Officials broke ground Thursday on the new facility, which is set to embrace a new era in combatting crimes that involve children.
During a short ceremony ahead of the groundbreaking, local Director Rod Layton said it was time to move on from the current facility at 2408 Van Buren Ave.
“Our cases have doubled,” he said. “It’s just not the right facility to do what we do. We’ve seen lots of changes in our program, we’ve seen a difference in the way we deal with children — the mental health component, the medical component. There’s just a lot of stuff that’s changed and we said it’s time to move.”
The option was explored of remodeling the other site. But in the end, he said, “It was just too expensive and we would’ve had no building again.”
Layton said that nearly four years of work has gone into the building with all 15 communities across Weber and Morgan counties contributing to it. The new facility will be located on the campus of the Ogden School District offices.
“State law didn’t allow them to give the land to us,” he said. “We went back to the drawing board and ended up leasing the property. Weber County is going to lease the property from the school district for 99 years for $1 per year.”
Reed Richards, local advisory board chair and Utah Children’s Justice Centers founder, said the facilities got their start because the investigative process is very taxing for children who had been victims of a crime.

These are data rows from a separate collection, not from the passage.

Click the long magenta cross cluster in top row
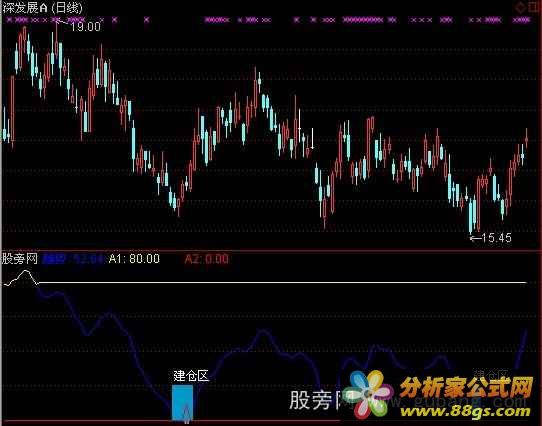[363, 20]
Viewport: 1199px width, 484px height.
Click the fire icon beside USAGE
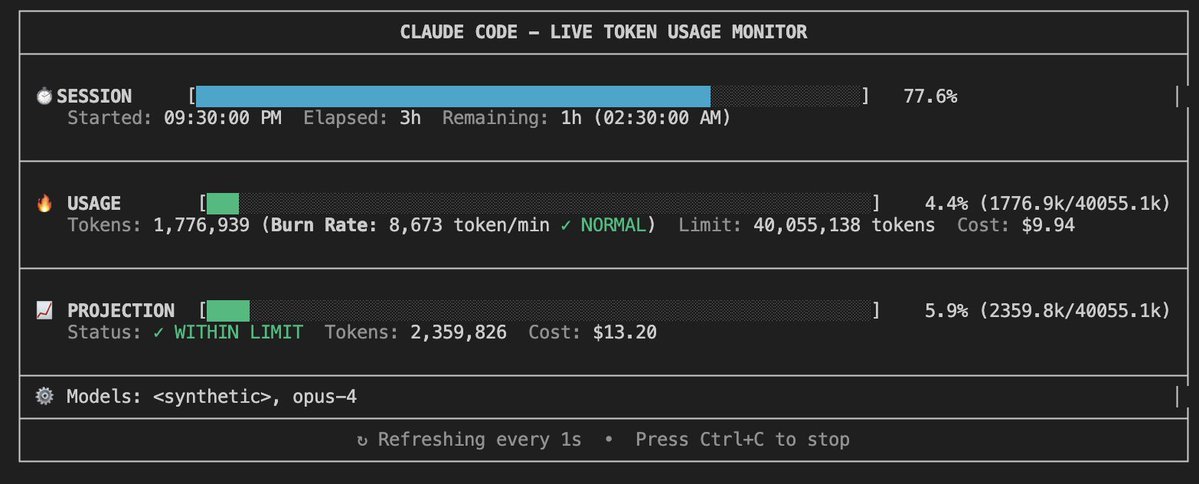(x=44, y=204)
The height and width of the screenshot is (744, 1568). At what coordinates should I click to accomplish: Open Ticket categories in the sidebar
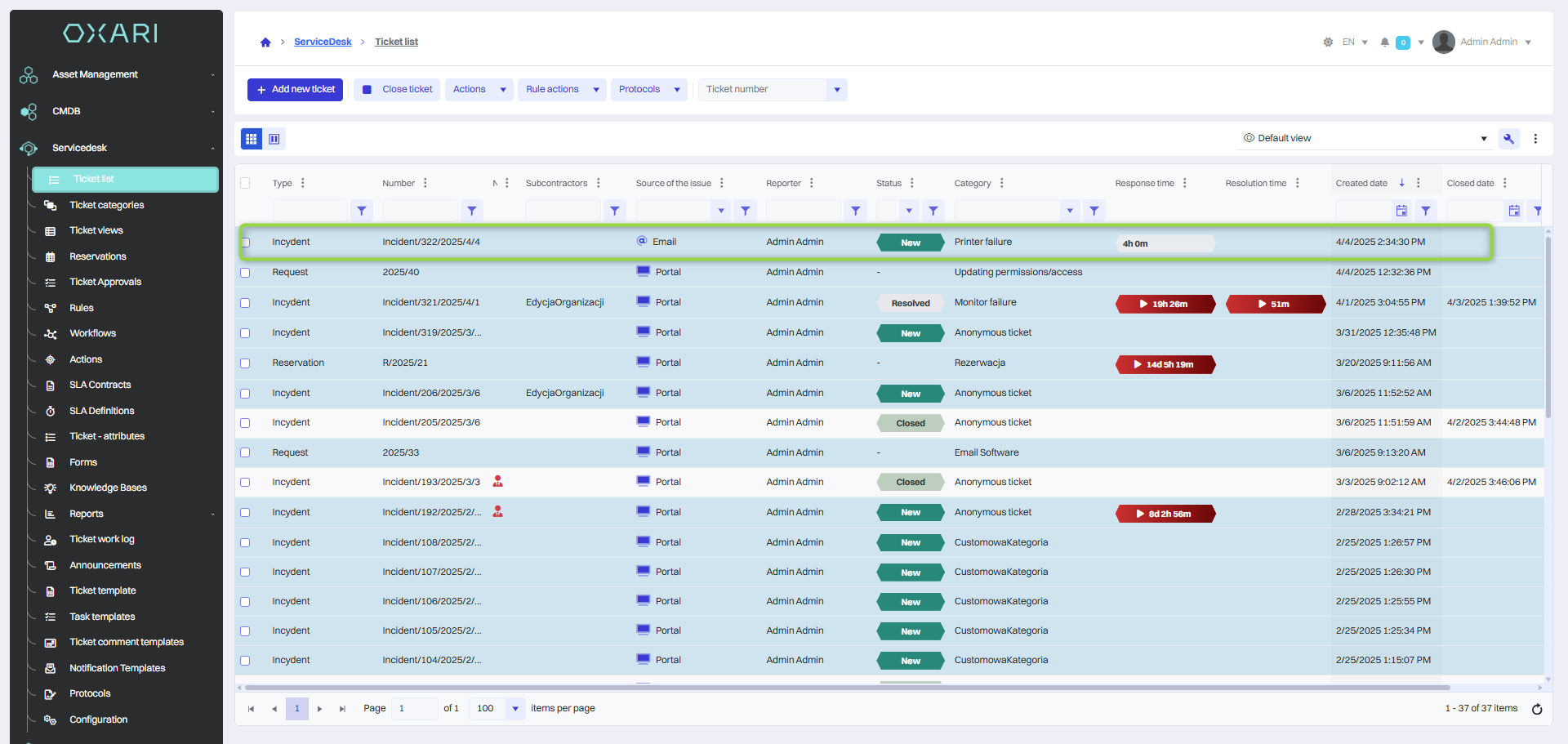click(x=106, y=205)
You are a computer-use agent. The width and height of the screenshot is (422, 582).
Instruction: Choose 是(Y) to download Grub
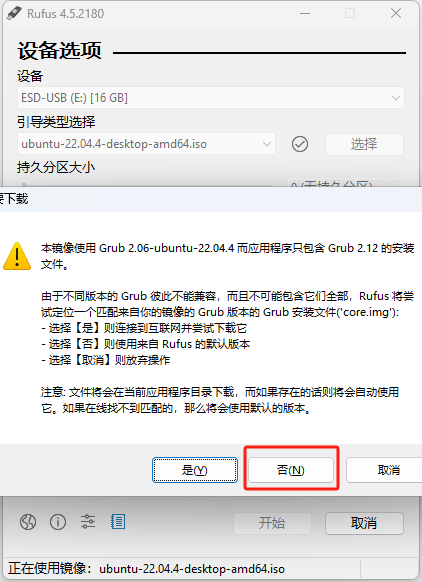tap(195, 470)
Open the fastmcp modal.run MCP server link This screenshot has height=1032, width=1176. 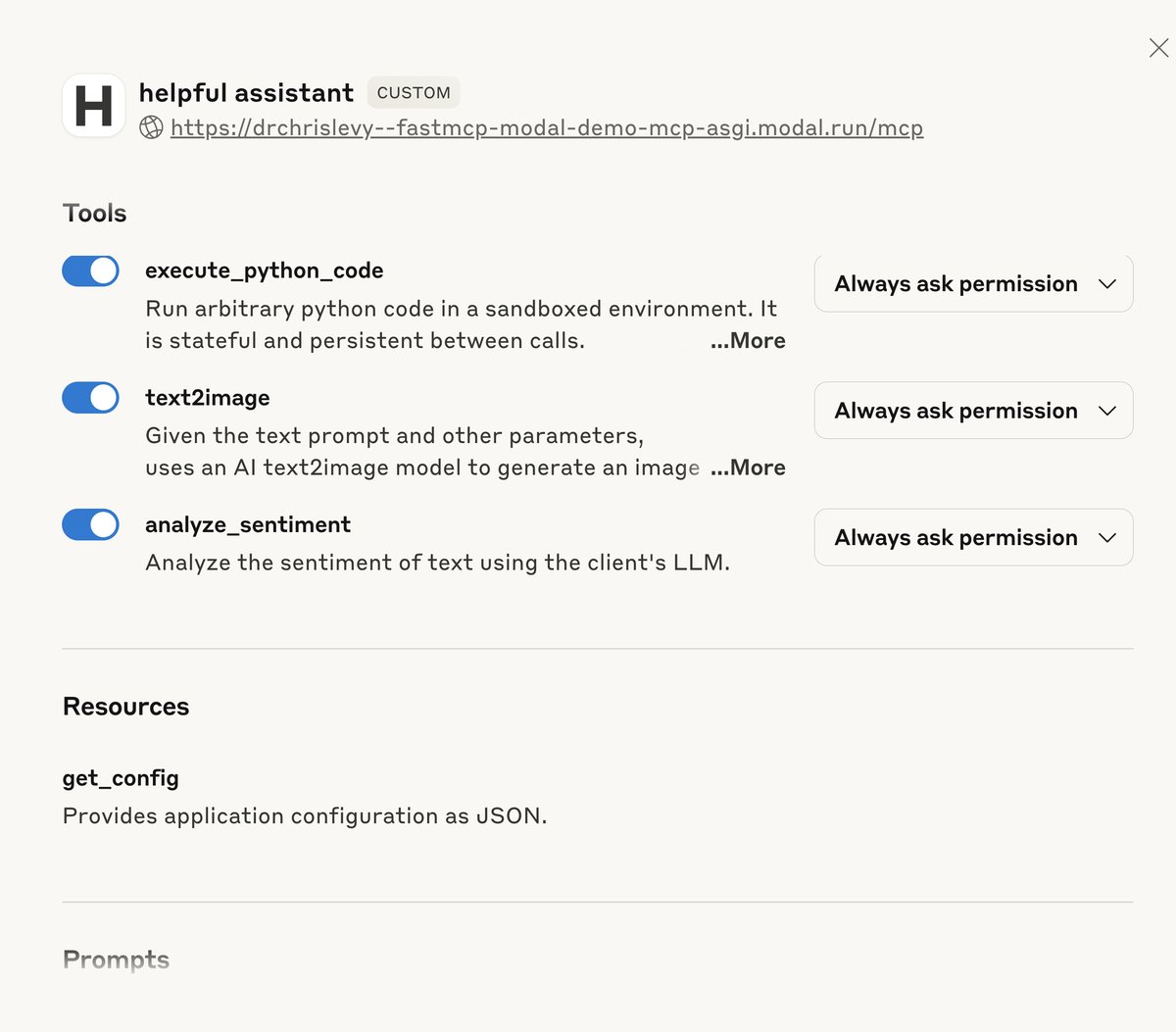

“Before we had the centers, investigations were done, typically, in police departments,” he said. “A child, even a very young child, was brought into the police department or sheriff’s office. They were put in front of a desk and asked questions, and I observed a number of those that really had a difficult time saying anything. They were just overwhelmed with the intensity of it all, with the emotions of what had gone on and just the scary nature of being in a place that they weren’t familiar with.”
He said this led to the creation of children’s justice centers across the country.
“The idea of a children’s justice center came from a movement around the country where we take children not to a police department, not to a school facility. Instead, we take them to a place that’s been created just to make them comfortable. We have them interviewed by people who are very qualified and capable in doing the interview so they only have to be interviewed once — they don’t have to go one place to another and tell a story many, many times. They receive a medical exam at the time if they have medical needs, then they’re referred for those to be taken care of, and we of course gather forensic evidence as well. If they need psychiatric help, we make sure they receive that type of help. In a children’s justice center, we can provide all of these services so that when we finish with a child, hopefully they’re not worse off than when they came in.”
Utah Children’s Justice Center Program Director Tracey Tabet said Ogden has been a trailblazer after starting its first center more than 30 years ago.
“You were one of probably the first 24 centers in the country back in that day,” she said. “There are now more than 1,000 in the country — proof that this model really does work.”
She added that the facilities have evolved a lot over the years.
“Our first (centers) did not have on-site medical exam rooms,” she said. “Historically, children’s justice centers have relied on law enforcement and child protective services to conduct the interviews, and that’s the way it was for about two decades. Then I approached some of our directors with a little bit of money and a little bit of encouragement suggesting that we move to on-site forensic interview specialists.”
Weber County Commissioner Jim Harvey also spoke at Thursday’s ceremony.
“There’s not any child that comes to this facility because of what they did,” he said. “It’s because they found an environment within the walls of what should’ve been a safe place for them — their home — and it became a not good environment. This helps us bring those who put these kids at a risk and helps us eliminate that threat.”
Layton said the hope is to start construction on the facility in the coming week and finish by either August or September.